Action item:
Each line of the listing that includes the string "computer" is to be identified and copied.

▽

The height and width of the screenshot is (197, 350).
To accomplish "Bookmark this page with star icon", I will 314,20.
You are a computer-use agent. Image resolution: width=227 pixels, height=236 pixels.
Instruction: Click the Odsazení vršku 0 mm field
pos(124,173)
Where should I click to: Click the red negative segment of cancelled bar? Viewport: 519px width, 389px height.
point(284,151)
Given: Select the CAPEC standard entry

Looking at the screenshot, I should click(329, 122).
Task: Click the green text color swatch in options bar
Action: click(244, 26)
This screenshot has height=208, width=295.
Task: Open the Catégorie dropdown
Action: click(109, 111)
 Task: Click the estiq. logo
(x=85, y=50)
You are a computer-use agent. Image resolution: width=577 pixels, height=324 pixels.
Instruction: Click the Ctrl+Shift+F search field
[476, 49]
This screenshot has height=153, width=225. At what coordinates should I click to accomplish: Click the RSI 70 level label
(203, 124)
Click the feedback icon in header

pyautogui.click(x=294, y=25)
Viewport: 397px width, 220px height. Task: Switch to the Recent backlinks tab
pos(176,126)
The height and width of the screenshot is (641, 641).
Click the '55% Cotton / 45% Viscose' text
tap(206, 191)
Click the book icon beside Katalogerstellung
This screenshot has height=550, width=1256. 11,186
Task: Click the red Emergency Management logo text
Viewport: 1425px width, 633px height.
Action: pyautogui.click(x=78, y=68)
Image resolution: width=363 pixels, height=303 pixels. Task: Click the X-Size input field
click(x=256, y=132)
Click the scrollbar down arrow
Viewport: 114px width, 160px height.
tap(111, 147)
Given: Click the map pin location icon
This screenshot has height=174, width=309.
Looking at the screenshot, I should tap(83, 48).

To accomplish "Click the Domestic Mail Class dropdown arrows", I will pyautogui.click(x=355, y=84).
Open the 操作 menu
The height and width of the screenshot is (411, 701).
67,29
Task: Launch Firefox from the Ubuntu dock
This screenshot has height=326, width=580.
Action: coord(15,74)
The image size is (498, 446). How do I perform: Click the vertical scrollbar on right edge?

△

Task result:
You are a computer-use agent. Image resolution: width=227 pixels, height=236 pixels.
You are a computer-use agent. Image resolution: width=577 pixels, height=324 pixels.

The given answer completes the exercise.